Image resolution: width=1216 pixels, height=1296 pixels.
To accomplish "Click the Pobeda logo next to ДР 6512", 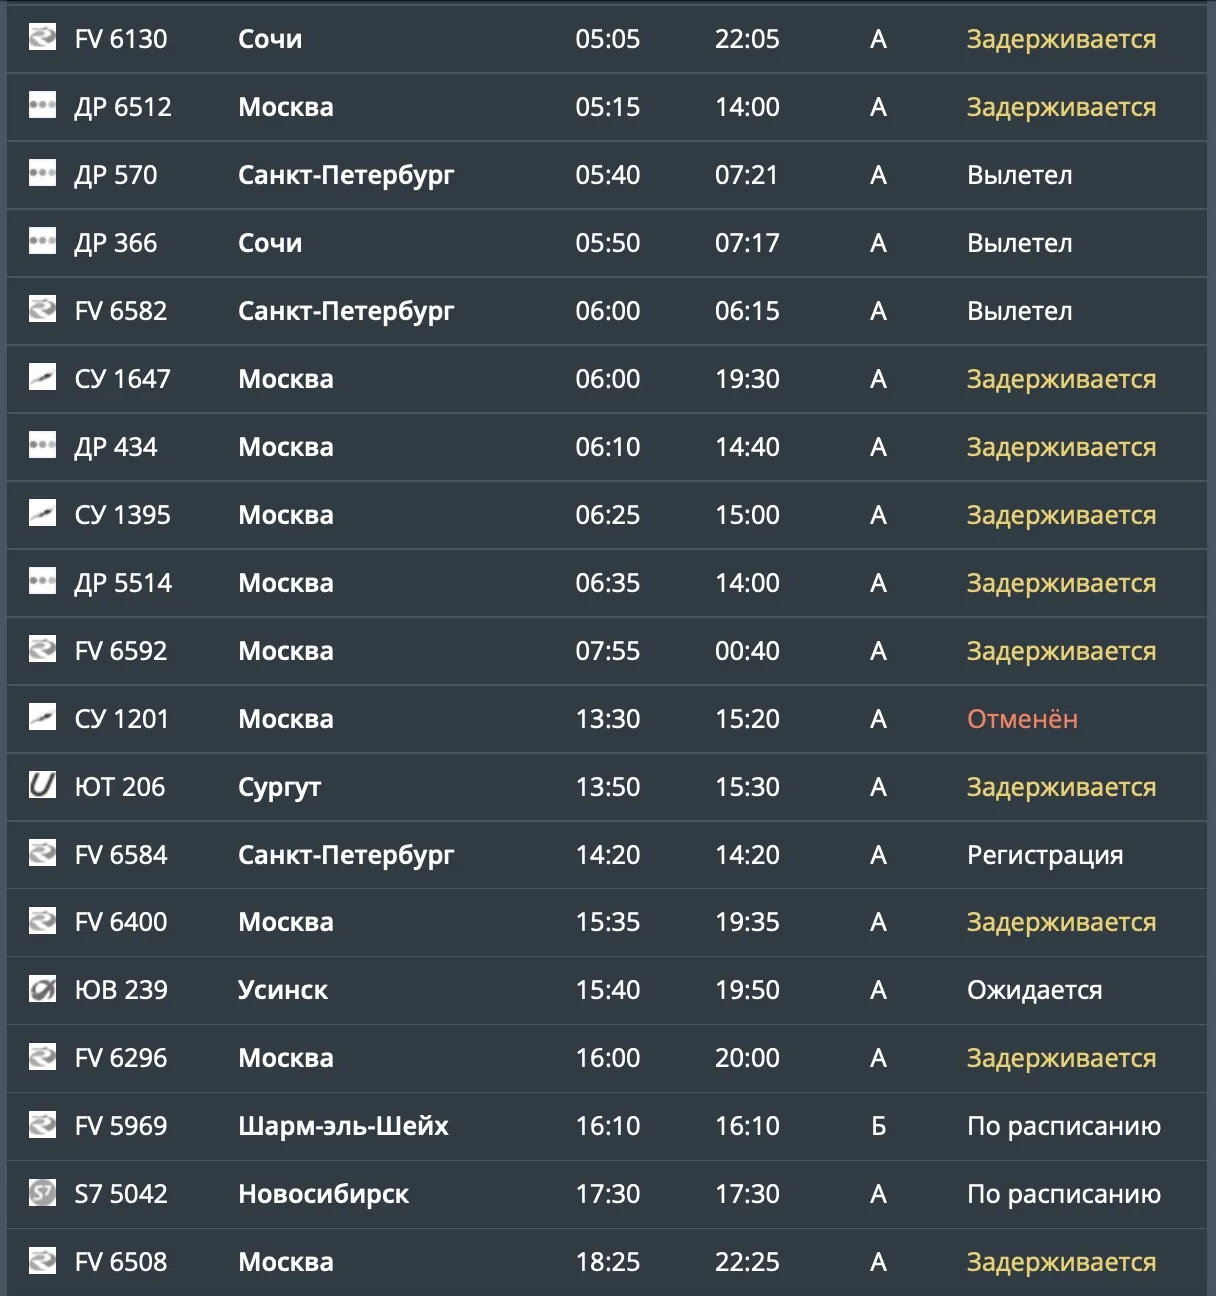I will (x=42, y=105).
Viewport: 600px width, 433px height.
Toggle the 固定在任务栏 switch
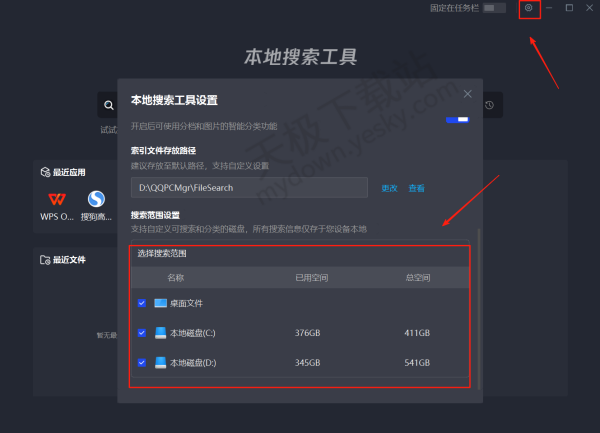tap(494, 8)
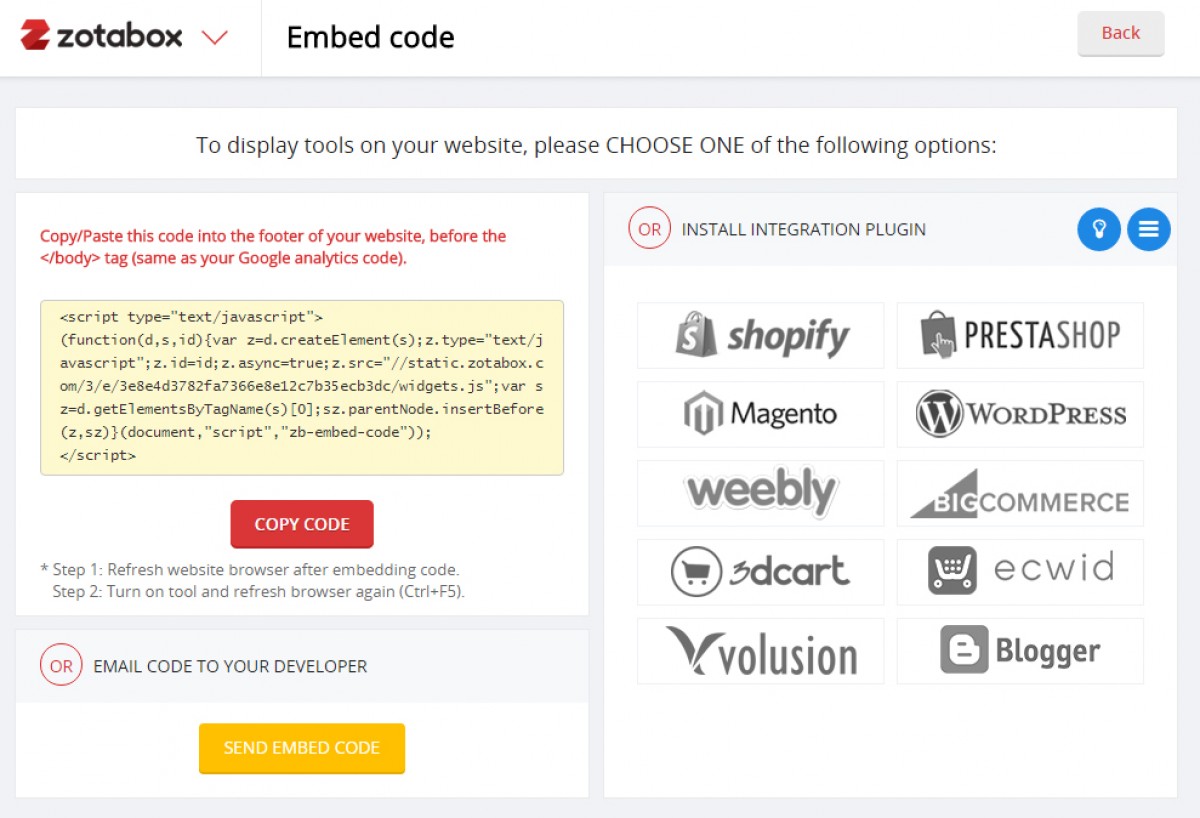Click the blue lightbulb tips icon
Viewport: 1200px width, 818px height.
[1099, 229]
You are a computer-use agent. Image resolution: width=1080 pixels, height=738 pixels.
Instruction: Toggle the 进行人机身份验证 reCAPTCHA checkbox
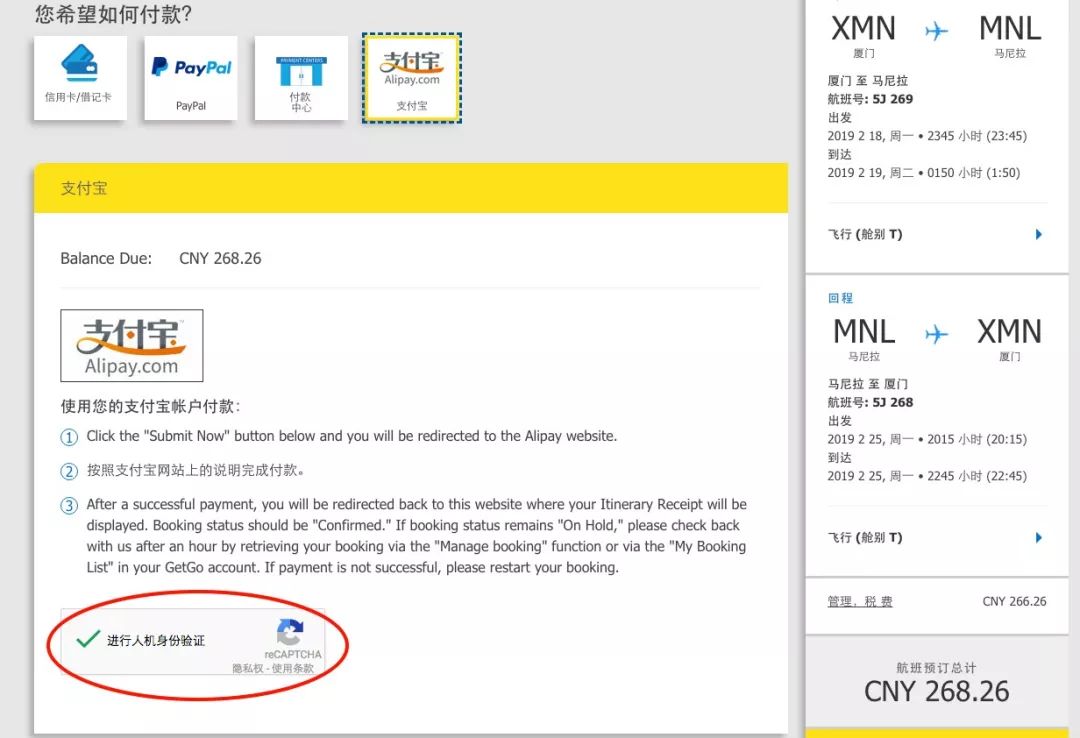pos(89,639)
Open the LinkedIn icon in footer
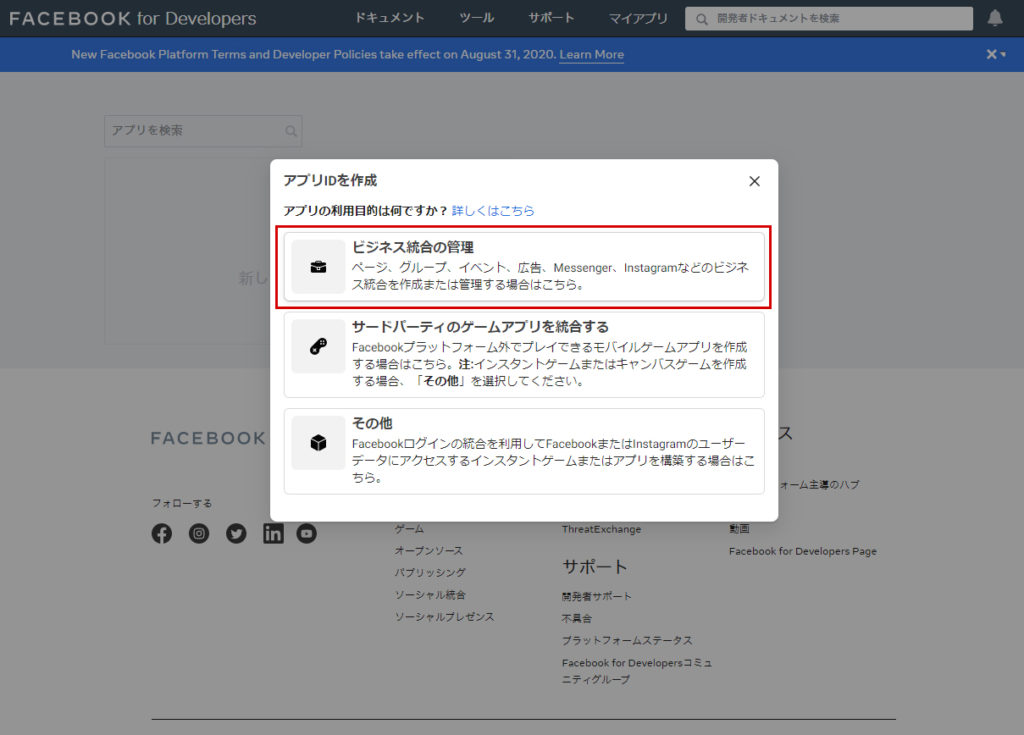This screenshot has width=1024, height=735. pyautogui.click(x=273, y=534)
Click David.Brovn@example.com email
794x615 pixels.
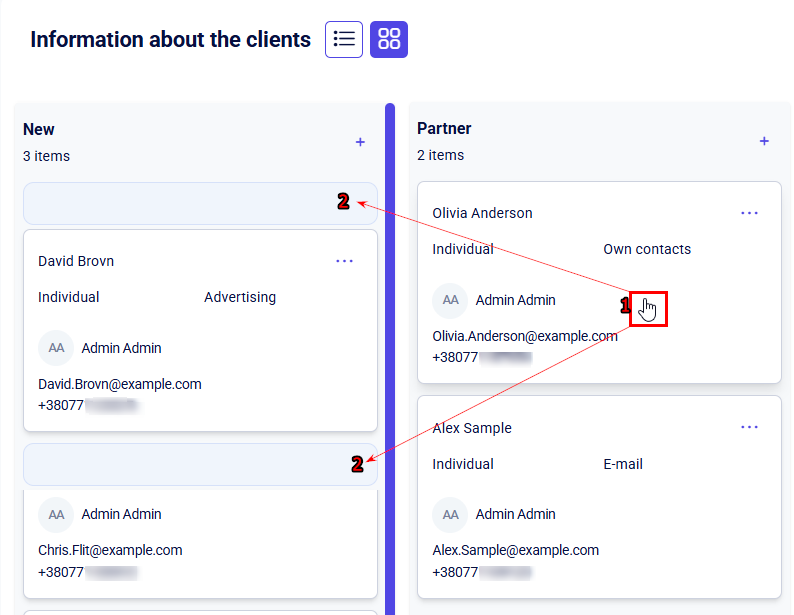[x=120, y=384]
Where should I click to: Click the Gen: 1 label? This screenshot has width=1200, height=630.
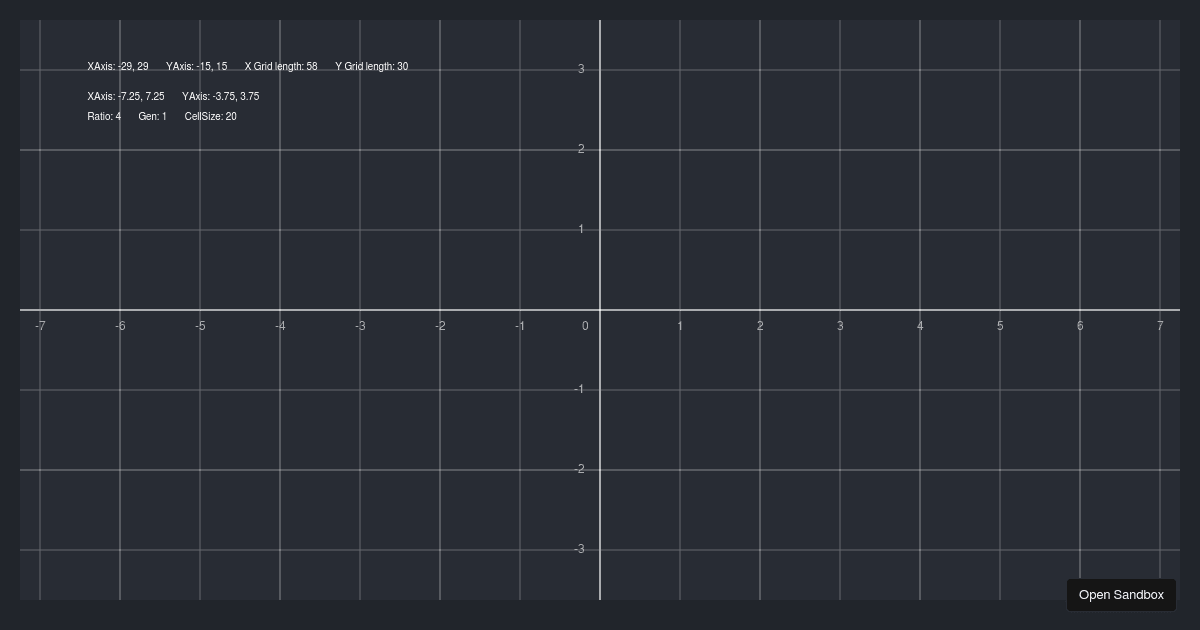tap(152, 116)
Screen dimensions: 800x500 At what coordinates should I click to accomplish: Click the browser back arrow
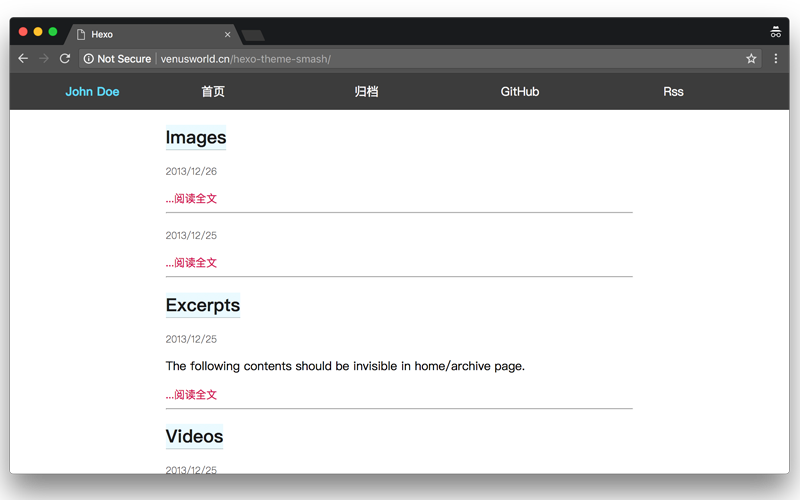(x=23, y=59)
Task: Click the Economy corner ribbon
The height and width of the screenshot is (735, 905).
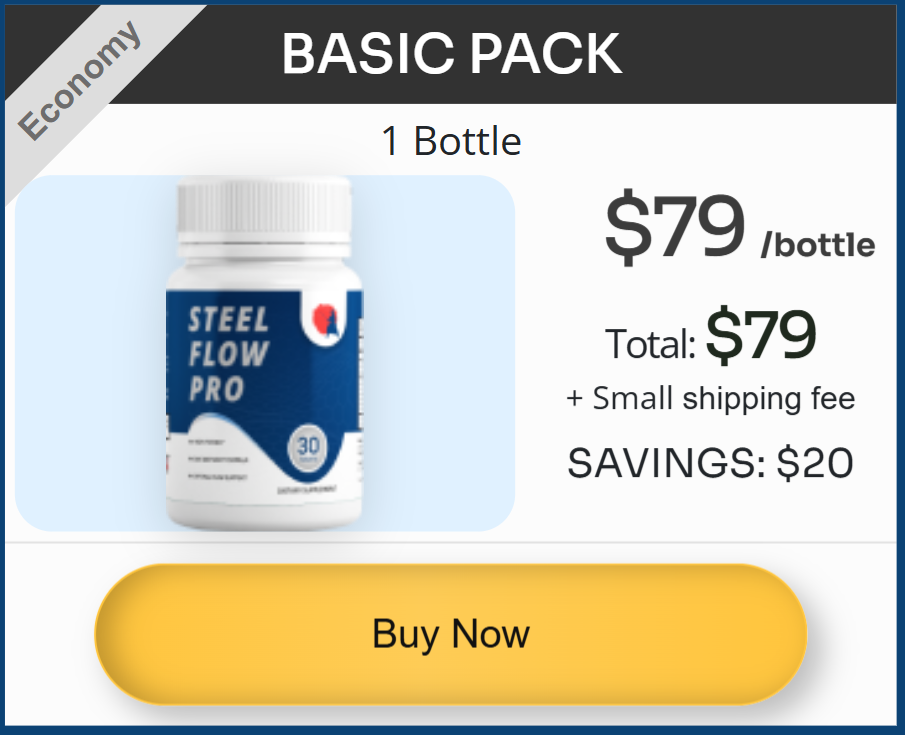Action: (x=81, y=80)
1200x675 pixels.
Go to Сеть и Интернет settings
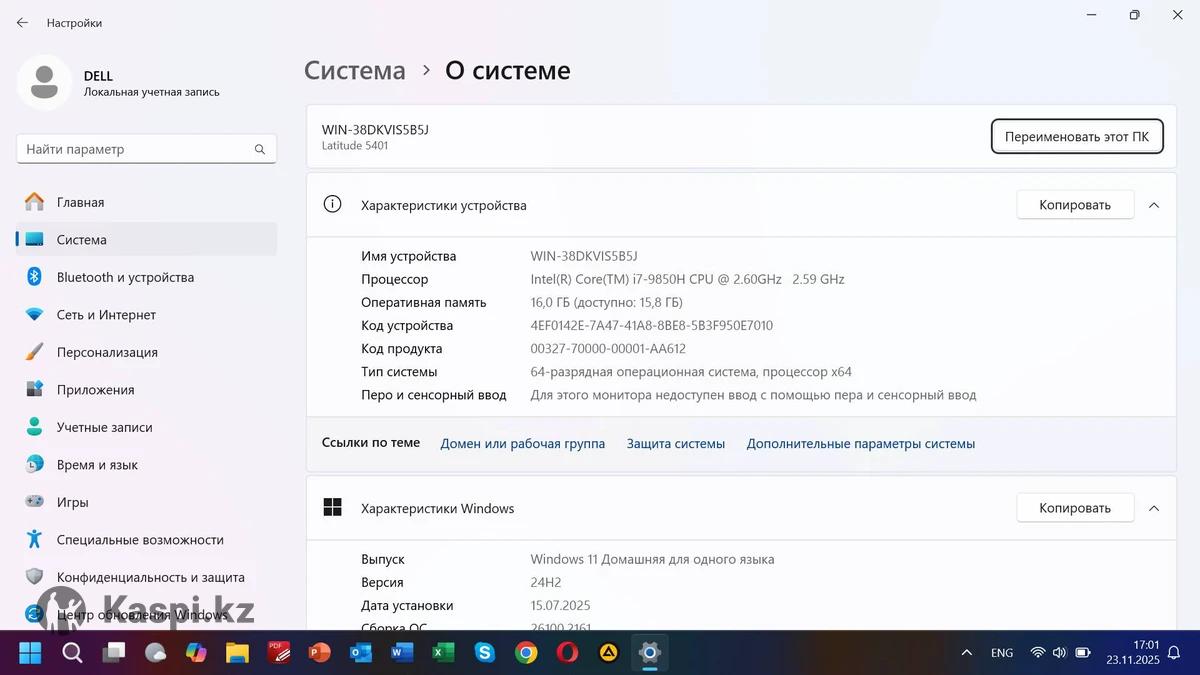106,315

[Description of the task]: Lay out the records as a JSON list of strings, one string per line, starting with the line that contains "Click David.Brovn@example.com email" and going on through the end of the records. Skip blank lines and leave the pictures out of the answer.

[Problem solution]:
[
  "Click David.Brovn@example.com email",
  "794x615 pixels.",
  "[x=120, y=384]",
  "Where should I click to: Click the Gen: 1 label? This screenshot has width=1200, height=630.",
  "tap(152, 116)",
  "Screen dimensions: 800x500 At what coordinates should I click to accomplish: Click the browser back arrow",
  "(x=23, y=59)",
  "Task: Click the Economy corner ribbon",
  "The height and width of the screenshot is (735, 905).",
  "Action: (x=81, y=80)",
  "1200x675 pixels.",
  "Go to Сеть и Интернет settings",
  "106,315"
]